→ DATA SUPPLIED
----------------

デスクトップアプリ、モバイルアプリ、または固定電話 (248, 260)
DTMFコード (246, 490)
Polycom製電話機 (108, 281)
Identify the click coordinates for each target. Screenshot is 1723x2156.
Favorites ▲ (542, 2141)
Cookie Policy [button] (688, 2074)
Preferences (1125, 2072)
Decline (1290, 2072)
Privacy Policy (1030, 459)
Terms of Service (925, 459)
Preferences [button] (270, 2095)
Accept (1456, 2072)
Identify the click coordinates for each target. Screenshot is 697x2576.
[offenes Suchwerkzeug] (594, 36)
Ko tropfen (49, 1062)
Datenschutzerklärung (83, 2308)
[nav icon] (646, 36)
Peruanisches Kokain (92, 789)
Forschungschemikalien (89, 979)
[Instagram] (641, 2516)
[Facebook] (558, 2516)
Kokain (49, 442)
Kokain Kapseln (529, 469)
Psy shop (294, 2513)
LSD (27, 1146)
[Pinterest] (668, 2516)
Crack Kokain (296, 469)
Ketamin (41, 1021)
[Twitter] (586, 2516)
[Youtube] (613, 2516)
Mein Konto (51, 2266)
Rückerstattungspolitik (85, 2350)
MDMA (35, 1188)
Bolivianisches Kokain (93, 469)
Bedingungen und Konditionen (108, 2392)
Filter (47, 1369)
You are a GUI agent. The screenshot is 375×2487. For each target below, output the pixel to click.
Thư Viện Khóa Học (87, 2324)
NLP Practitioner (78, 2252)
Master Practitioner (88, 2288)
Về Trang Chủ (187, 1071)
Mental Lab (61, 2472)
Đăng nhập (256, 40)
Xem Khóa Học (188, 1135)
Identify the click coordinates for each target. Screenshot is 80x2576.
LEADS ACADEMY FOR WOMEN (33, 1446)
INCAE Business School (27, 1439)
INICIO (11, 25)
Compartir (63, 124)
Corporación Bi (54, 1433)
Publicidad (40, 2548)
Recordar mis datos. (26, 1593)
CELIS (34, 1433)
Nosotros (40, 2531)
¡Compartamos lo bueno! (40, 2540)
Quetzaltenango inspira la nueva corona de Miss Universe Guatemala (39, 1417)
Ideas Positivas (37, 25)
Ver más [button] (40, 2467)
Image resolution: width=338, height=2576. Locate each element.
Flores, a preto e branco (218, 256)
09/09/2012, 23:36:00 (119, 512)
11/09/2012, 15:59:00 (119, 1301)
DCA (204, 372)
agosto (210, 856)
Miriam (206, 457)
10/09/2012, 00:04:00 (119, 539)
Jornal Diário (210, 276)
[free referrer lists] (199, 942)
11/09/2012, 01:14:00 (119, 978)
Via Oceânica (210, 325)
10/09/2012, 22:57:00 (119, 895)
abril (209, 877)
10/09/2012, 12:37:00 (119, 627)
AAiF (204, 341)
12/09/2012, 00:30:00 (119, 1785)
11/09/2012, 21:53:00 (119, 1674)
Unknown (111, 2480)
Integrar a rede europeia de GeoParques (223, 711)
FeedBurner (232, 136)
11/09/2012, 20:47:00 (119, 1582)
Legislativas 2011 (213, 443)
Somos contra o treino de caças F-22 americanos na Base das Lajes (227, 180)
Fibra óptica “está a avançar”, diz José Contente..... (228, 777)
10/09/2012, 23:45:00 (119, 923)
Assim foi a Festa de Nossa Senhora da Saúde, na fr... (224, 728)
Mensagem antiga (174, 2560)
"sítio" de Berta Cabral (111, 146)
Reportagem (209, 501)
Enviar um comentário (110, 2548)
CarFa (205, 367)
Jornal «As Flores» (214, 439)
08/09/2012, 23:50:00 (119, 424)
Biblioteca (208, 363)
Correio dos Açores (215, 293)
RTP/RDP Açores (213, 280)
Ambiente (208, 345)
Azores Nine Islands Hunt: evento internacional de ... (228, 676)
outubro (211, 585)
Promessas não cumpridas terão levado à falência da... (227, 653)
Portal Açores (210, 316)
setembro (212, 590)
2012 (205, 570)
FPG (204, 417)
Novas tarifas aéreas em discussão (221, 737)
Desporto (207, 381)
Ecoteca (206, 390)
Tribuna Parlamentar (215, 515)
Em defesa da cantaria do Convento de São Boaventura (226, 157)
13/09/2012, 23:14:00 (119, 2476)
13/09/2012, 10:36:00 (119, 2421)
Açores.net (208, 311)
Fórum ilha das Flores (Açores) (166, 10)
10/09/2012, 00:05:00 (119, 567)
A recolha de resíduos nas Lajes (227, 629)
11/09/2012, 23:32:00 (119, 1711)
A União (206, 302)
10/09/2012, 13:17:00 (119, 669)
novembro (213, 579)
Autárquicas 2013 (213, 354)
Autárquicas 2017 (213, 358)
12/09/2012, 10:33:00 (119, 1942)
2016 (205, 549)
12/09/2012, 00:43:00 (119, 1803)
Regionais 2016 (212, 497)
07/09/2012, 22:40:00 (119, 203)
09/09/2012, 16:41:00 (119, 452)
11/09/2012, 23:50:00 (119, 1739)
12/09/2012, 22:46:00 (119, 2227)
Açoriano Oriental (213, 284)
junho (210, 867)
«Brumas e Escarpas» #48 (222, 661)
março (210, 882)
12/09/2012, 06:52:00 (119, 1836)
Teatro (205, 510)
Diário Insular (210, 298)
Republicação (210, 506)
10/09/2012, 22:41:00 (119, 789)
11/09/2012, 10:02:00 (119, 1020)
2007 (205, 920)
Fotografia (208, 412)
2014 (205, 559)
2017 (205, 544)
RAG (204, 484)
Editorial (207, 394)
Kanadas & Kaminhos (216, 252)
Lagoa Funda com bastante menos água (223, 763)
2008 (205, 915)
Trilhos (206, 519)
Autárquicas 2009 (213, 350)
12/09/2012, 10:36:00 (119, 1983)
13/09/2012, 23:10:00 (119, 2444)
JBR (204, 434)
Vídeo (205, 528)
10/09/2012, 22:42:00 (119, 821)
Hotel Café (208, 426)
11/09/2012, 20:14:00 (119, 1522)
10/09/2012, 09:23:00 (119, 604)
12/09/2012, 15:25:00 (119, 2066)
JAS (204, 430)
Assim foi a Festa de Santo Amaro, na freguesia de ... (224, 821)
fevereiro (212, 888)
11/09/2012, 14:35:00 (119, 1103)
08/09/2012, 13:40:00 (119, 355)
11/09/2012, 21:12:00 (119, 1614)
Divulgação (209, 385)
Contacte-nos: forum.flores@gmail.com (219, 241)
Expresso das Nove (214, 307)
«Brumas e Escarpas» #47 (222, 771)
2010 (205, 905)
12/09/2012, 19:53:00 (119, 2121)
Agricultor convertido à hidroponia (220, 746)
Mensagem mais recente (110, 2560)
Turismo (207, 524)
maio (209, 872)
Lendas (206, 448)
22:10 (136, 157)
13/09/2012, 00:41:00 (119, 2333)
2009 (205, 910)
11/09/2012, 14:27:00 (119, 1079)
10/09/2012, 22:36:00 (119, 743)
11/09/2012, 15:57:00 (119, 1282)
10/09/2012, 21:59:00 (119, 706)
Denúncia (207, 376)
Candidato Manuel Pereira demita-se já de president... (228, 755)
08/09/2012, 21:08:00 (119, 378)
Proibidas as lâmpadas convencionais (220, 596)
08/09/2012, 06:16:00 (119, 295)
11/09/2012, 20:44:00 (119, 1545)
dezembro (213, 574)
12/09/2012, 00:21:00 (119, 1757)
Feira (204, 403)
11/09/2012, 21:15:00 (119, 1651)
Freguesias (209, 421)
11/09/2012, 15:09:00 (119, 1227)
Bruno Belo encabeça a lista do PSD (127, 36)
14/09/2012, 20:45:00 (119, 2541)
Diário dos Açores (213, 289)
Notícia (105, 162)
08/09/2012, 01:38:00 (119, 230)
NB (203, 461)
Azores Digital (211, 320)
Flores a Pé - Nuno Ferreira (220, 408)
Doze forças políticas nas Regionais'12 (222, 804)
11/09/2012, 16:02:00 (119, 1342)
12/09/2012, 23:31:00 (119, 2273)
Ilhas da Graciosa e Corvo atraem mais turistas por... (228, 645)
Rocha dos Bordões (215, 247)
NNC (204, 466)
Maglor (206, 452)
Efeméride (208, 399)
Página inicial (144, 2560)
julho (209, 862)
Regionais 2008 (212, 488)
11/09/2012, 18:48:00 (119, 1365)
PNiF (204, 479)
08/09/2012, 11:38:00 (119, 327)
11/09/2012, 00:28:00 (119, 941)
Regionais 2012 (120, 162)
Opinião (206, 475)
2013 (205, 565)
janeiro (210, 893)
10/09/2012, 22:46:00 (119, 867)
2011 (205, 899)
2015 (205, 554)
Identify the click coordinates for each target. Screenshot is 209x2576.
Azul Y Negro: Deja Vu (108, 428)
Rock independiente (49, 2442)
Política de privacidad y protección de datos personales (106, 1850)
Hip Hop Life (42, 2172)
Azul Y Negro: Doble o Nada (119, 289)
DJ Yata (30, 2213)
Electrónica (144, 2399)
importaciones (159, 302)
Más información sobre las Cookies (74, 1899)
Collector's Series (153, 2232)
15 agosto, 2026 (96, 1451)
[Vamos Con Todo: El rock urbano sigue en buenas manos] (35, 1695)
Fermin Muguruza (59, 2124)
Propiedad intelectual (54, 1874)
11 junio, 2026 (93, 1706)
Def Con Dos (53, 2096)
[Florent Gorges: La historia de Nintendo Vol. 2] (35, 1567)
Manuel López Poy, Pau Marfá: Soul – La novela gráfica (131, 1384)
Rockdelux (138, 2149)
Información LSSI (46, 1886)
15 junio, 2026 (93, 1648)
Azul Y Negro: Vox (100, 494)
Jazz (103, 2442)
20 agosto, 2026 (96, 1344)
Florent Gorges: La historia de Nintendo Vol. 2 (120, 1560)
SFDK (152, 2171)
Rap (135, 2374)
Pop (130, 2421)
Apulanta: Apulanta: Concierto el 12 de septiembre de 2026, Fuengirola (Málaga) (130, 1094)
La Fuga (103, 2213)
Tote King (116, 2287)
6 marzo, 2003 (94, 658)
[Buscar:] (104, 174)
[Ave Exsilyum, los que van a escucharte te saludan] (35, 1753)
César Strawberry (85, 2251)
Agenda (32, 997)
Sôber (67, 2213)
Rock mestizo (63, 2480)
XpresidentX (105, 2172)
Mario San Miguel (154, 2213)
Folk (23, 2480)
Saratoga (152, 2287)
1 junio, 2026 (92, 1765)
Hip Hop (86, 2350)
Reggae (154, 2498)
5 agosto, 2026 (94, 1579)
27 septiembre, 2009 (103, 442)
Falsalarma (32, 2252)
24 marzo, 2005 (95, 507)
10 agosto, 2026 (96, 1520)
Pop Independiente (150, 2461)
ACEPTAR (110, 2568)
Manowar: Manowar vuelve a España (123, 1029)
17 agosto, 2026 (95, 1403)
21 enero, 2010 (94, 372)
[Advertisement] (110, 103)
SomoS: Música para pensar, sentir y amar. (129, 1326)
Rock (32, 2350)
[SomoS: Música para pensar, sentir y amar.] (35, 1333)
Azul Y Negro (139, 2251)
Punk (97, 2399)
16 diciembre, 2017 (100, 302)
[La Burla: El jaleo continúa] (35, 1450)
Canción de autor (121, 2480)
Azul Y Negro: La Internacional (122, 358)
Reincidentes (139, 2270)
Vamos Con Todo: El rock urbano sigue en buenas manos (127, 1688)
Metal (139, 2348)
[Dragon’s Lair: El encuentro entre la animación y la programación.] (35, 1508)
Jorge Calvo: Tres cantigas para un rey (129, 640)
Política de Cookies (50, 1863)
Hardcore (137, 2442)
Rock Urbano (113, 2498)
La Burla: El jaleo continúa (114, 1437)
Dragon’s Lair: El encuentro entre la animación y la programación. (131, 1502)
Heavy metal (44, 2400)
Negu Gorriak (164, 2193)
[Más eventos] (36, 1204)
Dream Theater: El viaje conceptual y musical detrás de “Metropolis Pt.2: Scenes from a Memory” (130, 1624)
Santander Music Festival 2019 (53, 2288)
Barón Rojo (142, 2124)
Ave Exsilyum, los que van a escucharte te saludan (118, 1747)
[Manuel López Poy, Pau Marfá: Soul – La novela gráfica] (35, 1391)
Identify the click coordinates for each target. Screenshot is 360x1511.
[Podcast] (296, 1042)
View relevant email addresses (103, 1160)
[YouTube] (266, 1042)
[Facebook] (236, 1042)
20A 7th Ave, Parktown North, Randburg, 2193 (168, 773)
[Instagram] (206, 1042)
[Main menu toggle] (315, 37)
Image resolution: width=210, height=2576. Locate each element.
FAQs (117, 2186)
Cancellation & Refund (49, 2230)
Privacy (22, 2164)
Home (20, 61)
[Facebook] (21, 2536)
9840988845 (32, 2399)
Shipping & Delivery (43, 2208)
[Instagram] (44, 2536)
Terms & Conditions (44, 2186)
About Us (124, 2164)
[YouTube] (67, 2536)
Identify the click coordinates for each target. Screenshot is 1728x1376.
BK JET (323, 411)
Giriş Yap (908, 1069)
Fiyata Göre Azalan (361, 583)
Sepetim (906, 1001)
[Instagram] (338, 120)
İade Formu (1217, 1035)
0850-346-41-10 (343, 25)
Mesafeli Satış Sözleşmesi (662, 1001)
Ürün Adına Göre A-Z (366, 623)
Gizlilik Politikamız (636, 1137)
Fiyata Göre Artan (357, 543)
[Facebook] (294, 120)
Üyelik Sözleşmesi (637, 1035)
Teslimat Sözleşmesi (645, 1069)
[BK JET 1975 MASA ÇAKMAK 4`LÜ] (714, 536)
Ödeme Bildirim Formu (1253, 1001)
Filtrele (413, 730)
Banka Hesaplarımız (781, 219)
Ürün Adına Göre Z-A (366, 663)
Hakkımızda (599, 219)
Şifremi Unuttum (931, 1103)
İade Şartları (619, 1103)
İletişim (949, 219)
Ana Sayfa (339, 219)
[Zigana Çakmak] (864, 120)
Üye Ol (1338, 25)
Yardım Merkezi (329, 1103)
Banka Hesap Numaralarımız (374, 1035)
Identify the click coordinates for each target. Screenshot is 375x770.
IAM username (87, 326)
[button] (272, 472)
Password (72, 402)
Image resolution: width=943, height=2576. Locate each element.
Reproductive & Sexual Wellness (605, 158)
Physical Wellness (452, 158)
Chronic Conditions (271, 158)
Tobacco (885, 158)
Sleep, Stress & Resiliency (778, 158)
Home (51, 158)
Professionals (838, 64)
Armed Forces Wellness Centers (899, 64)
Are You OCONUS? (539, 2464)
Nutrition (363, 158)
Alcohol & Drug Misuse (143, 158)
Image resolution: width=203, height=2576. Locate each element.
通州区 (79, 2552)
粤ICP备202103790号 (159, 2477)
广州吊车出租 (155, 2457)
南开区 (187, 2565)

----------------

→ TASK INSTRUCTIONS
With the line containing "Terms & Conditions (44, 2186)" as the start, transcribe each line through the end of the listing above, exactly and only.

→ YOUR RESPONSE
Terms & Conditions (44, 2186)
About Us (124, 2164)
[YouTube] (67, 2536)
Identify the click coordinates for each target. Screenshot is 1728x1376.
BK JET (323, 411)
Giriş Yap (908, 1069)
Fiyata Göre Azalan (361, 583)
Sepetim (906, 1001)
[Instagram] (338, 120)
İade Formu (1217, 1035)
0850-346-41-10 (343, 25)
Mesafeli Satış Sözleşmesi (662, 1001)
Ürün Adına Göre A-Z (366, 623)
Gizlilik Politikamız (636, 1137)
Fiyata Göre Artan (357, 543)
[Facebook] (294, 120)
Üyelik Sözleşmesi (637, 1035)
Teslimat Sözleşmesi (645, 1069)
[BK JET 1975 MASA ÇAKMAK 4`LÜ] (714, 536)
Ödeme Bildirim Formu (1253, 1001)
Filtrele (413, 730)
Banka Hesaplarımız (781, 219)
Ürün Adına Göre Z-A (366, 663)
Hakkımızda (599, 219)
Şifremi Unuttum (931, 1103)
İade Şartları (619, 1103)
İletişim (949, 219)
Ana Sayfa (339, 219)
[Zigana Çakmak] (864, 120)
Üye Ol (1338, 25)
Yardım Merkezi (329, 1103)
Banka Hesap Numaralarımız (374, 1035)
Identify the click coordinates for each target. Screenshot is 375x770.
IAM username (87, 326)
[button] (272, 472)
Password (72, 402)
Image resolution: width=943, height=2576. Locate each element.
Reproductive & Sexual Wellness (605, 158)
Physical Wellness (452, 158)
Chronic Conditions (271, 158)
Tobacco (885, 158)
Sleep, Stress & Resiliency (778, 158)
Home (51, 158)
Professionals (838, 64)
Armed Forces Wellness Centers (899, 64)
Are You OCONUS? (539, 2464)
Nutrition (363, 158)
Alcohol & Drug Misuse (143, 158)
Image resolution: width=203, height=2576. Locate each element.
通州区 (79, 2552)
粤ICP备202103790号 (159, 2477)
广州吊车出租 (155, 2457)
南开区 (187, 2565)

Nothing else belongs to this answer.